STATED TASK - Lay out the records from the start through the line containing "pyautogui.click(x=310, y=47)" as a two-column CSV with the headers text and answer. Give one row per record, put each field in quotes with its line breaks replaced by spaces, and leave out the pictures.

----

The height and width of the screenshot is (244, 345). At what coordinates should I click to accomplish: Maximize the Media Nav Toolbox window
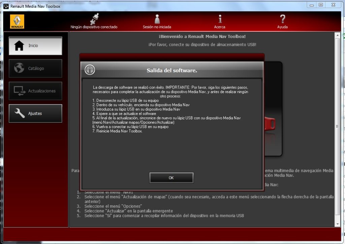click(321, 5)
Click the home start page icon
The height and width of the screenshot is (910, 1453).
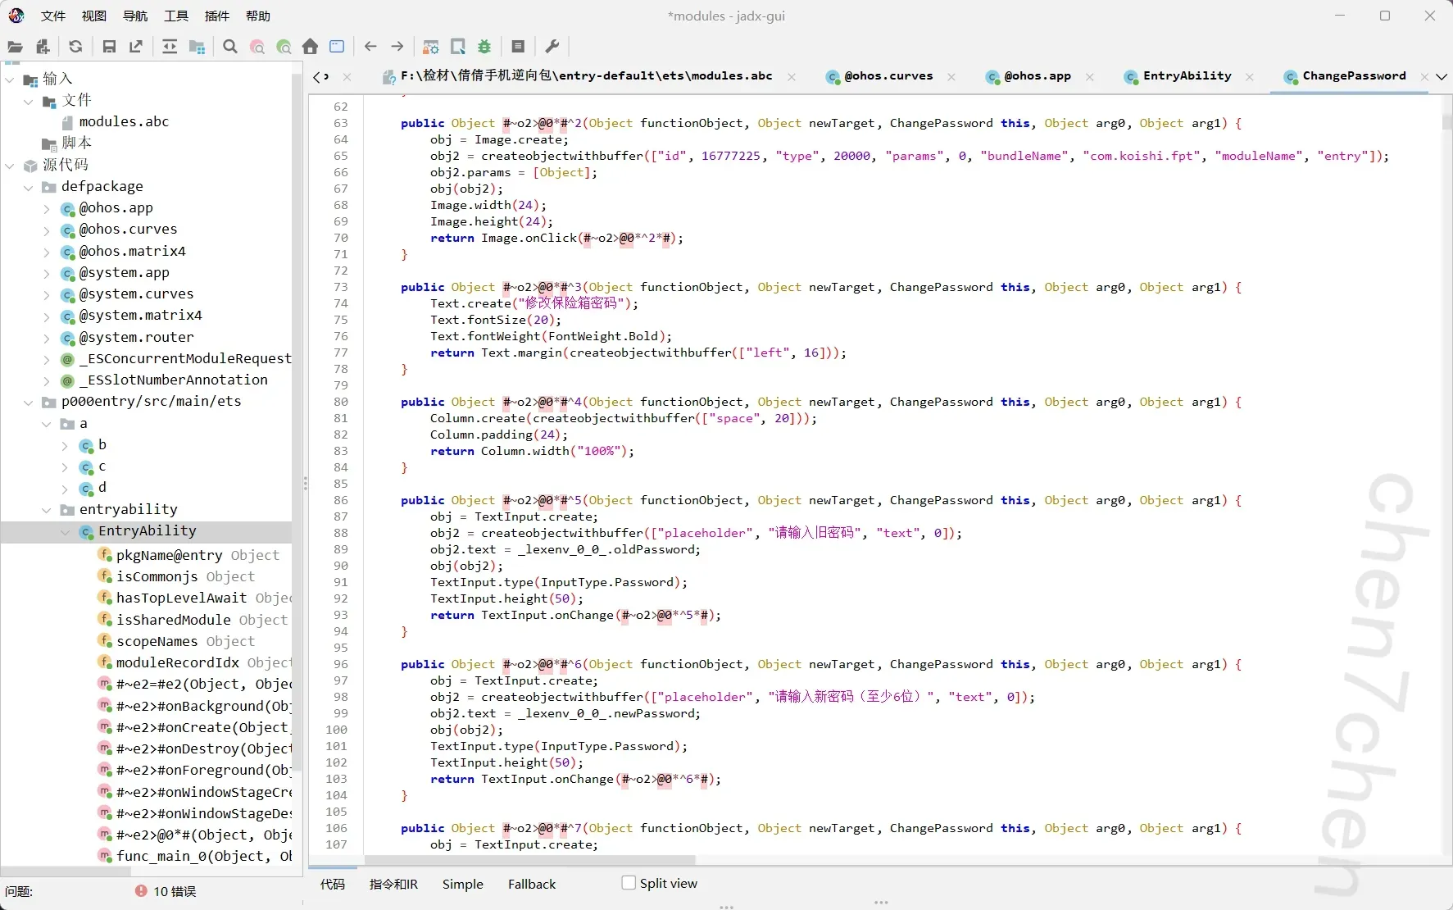pyautogui.click(x=310, y=47)
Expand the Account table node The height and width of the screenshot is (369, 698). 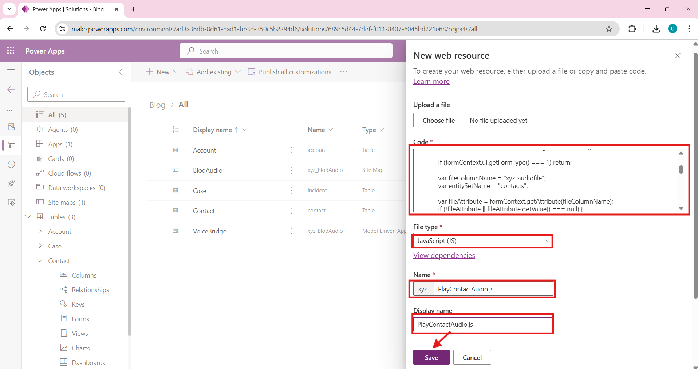coord(40,232)
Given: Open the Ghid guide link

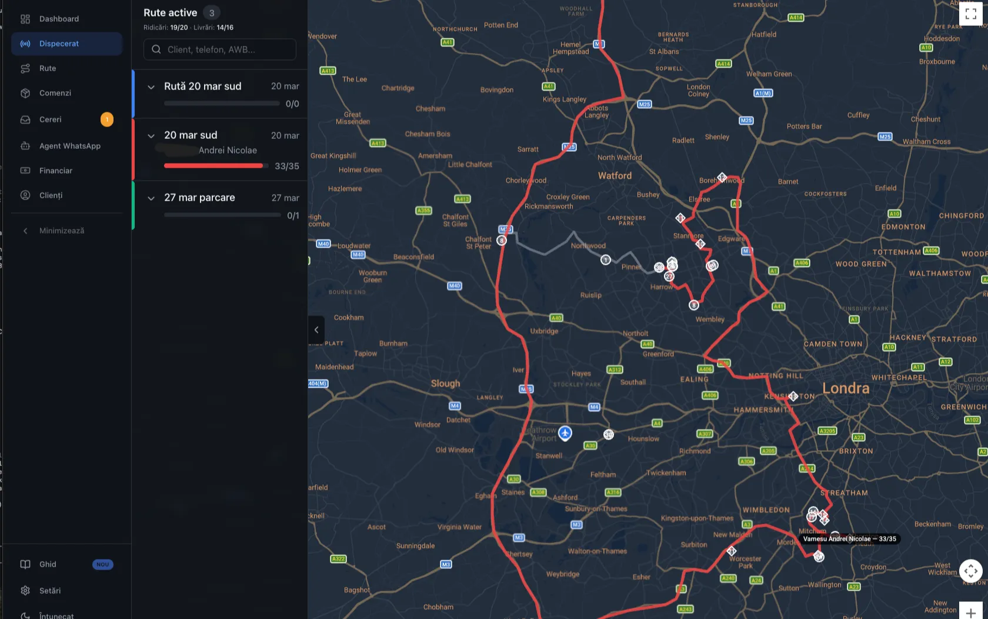Looking at the screenshot, I should [25, 564].
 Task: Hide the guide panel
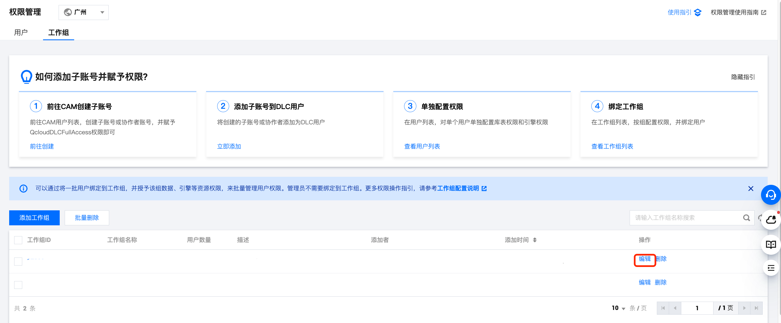coord(743,77)
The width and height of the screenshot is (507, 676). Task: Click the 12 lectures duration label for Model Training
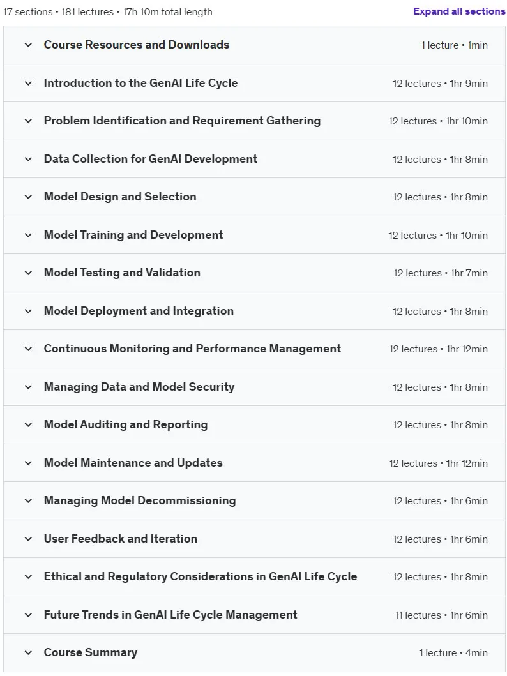coord(438,236)
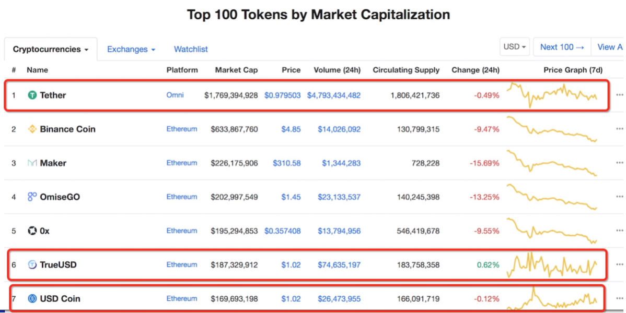Open the more options ellipsis for Tether

tap(619, 95)
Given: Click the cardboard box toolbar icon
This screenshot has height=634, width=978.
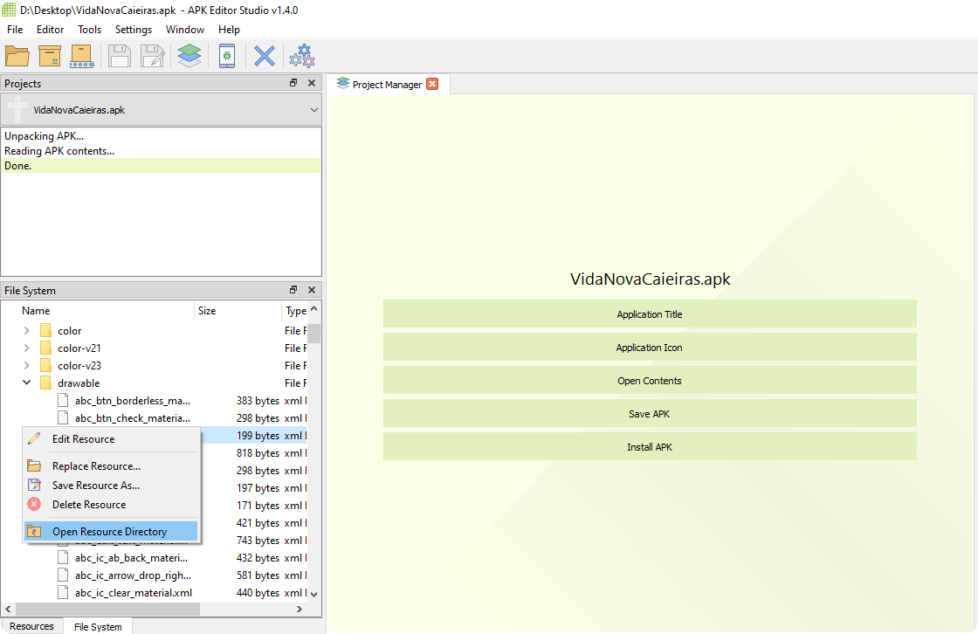Looking at the screenshot, I should tap(50, 56).
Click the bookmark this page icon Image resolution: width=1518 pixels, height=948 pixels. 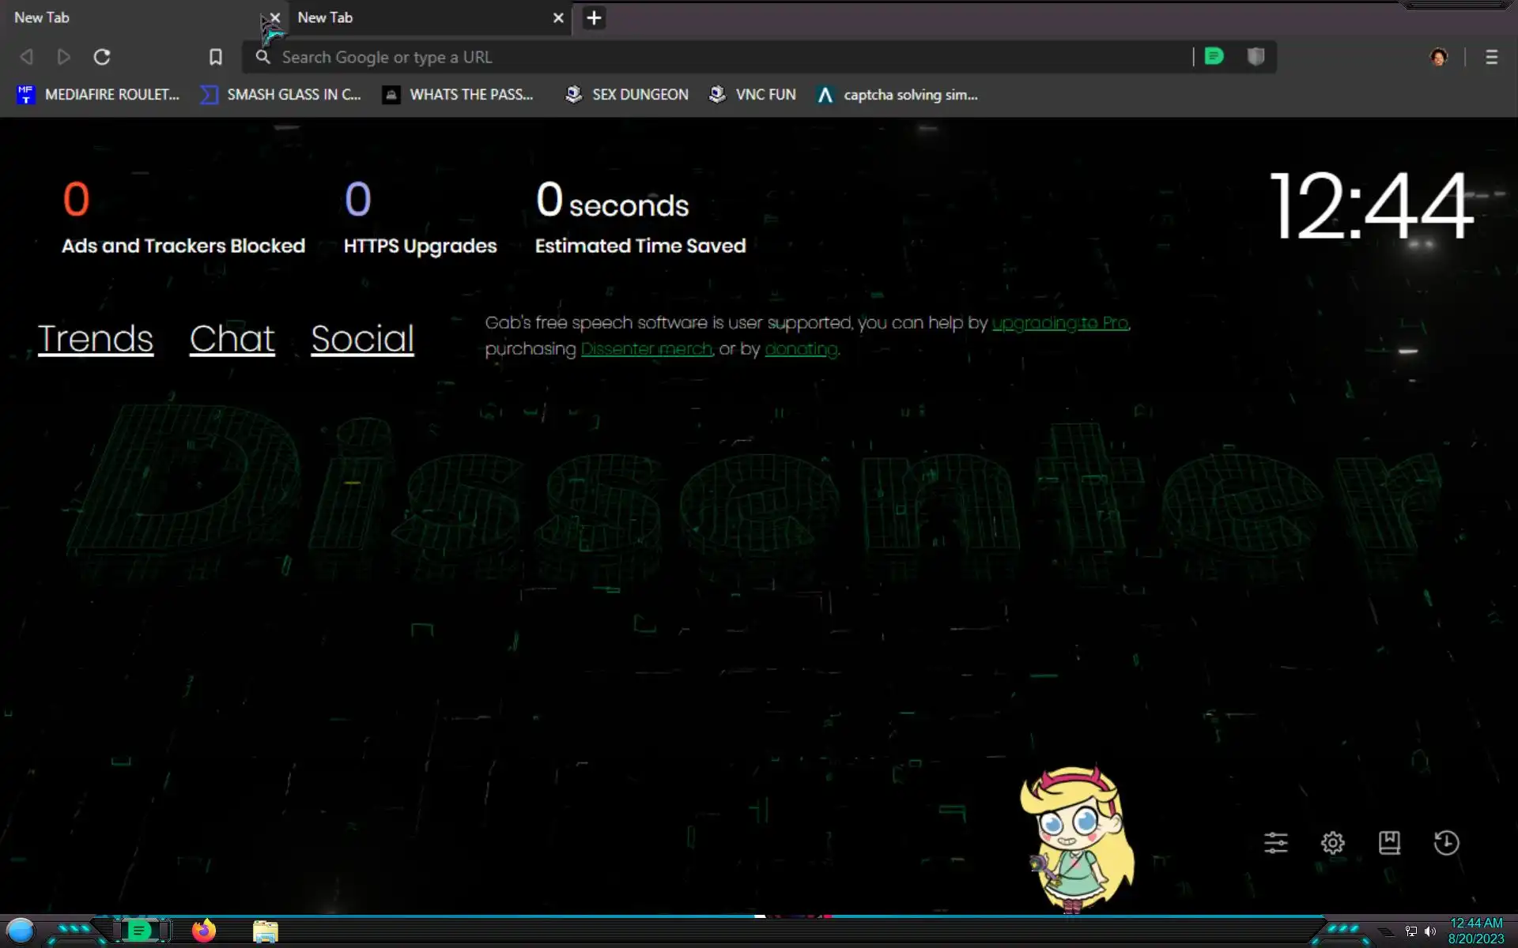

----

THE ANSWER -
text,answer
"The height and width of the screenshot is (244, 345). At what coordinates should I click to accomplish: Maximize the Media Nav Toolbox window","click(321, 5)"
"Click the home start page icon The height and width of the screenshot is (910, 1453).","pyautogui.click(x=310, y=47)"